His thoughts were one part screaming panic, one part dull resignation, and one part anxious curiosity. Several times before the bus arrived, he almost turned around and went back to his comfortable cold-closet. He had to tell himself that comfortable did not mean safe, and he was going now to the safest (though likely uncomfortablest) place in the realm.  

As much as the Avengers would surely mistreat him, Loki felt reasonably confident that Thor would not allow them to kill him. And even if the mortals did find a way to kill him, Thanos and his children would do infinitely worse, if they managed to come to these realms. 

The bus finally hissed to a stop in front of him, and Loki obtained admission with his beeping-card, an inheritance from one of the criminals that used to meet in his restaurant. He had turned them all into seagulls when he discovered the nature of their criminal enterprise, and then he had taken two weeks out of his busy schedule (of lying on a cold floor in the dark) to seek out their web of accomplices and do the same to them. Though none would ever know of it, and the name of Loki would always be reviled on Midgard, it gave him some sense of …something… to know that hundreds, possibly thousands, of Midgardian children and young women would be spared a life of horror and degradation. 

The card did its duty of eliciting a beep, and Loki moved to sit wearily in the very back seat of the long conveyance. 

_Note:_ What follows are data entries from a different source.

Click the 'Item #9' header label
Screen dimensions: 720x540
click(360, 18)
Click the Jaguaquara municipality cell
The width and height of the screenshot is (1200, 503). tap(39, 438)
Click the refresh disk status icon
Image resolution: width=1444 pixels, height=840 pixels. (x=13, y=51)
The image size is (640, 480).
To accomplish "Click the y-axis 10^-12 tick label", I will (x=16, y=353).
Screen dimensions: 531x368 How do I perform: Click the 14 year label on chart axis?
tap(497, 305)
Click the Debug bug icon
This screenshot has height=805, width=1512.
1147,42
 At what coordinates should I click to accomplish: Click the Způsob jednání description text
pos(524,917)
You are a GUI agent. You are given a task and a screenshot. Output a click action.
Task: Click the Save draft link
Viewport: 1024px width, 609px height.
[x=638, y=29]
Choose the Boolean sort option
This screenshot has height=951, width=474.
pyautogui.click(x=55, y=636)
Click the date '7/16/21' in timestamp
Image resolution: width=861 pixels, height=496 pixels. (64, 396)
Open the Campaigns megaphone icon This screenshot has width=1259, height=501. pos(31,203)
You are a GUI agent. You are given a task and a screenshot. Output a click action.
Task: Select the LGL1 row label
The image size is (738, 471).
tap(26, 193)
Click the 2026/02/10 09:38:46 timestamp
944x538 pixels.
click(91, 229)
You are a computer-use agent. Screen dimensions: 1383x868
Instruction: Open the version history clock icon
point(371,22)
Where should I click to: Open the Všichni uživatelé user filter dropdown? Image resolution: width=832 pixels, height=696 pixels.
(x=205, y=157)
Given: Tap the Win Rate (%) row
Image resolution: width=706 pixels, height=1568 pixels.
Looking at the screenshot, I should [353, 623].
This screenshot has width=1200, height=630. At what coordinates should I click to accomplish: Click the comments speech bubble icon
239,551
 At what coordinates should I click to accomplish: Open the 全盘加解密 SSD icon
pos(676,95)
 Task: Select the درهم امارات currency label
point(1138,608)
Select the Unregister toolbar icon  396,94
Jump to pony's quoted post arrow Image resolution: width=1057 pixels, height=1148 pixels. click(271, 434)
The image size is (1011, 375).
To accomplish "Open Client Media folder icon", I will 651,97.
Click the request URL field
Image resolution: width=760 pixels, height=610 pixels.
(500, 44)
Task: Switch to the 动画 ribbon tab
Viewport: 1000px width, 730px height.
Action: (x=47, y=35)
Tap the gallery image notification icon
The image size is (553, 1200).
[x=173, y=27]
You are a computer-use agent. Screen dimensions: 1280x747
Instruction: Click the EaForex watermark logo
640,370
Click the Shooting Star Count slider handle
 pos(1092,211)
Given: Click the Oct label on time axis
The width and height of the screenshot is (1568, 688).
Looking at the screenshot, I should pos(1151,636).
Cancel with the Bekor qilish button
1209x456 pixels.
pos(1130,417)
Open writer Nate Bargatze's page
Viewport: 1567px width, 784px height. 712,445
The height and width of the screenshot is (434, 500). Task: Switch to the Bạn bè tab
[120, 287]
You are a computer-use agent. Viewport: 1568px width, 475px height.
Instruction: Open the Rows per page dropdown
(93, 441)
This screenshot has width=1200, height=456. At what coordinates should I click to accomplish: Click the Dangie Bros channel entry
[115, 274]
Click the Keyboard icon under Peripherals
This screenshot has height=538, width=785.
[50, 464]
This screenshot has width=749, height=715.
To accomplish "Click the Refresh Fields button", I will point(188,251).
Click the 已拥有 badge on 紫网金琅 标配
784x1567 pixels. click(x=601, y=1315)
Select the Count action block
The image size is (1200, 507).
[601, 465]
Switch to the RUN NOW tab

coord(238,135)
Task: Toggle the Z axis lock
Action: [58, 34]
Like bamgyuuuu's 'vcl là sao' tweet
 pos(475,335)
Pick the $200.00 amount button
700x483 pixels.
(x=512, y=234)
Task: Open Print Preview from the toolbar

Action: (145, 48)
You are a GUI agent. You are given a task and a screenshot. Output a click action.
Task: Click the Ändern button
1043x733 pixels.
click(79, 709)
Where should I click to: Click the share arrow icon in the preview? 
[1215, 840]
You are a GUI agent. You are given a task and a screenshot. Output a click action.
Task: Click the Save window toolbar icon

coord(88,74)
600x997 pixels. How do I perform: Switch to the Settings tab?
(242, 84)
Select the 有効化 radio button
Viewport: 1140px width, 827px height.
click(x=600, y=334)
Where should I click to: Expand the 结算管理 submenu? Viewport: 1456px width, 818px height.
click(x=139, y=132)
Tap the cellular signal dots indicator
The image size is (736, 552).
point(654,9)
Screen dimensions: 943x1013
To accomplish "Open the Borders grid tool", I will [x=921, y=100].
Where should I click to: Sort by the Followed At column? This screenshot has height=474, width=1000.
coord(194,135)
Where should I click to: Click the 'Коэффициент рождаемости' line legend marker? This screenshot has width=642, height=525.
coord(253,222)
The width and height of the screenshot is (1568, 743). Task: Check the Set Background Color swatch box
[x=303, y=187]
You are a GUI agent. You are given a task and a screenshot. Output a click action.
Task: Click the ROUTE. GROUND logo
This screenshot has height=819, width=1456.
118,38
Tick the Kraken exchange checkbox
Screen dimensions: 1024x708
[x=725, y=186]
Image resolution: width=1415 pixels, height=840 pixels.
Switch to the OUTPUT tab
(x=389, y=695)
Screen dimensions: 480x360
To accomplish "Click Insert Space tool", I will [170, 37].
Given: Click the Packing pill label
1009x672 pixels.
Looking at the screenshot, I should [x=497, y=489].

He was so preoccupied with his worries and plans, that he missed his stop, and the next one, and only caught his mistake when he was six blocks away from his intended destination. He got out and held tightly to a sign pole until the world stopped swaying around him. 

Looking up (as soon as looking up didn’t make him want to vomit) he saw the unmistakable, immense, form of Avengers Tower looming over him, and he set out on tottering legs towards it. The closer he got, the harder it became to breathe, but, as he really couldn’t think of any better plan, he kept moving.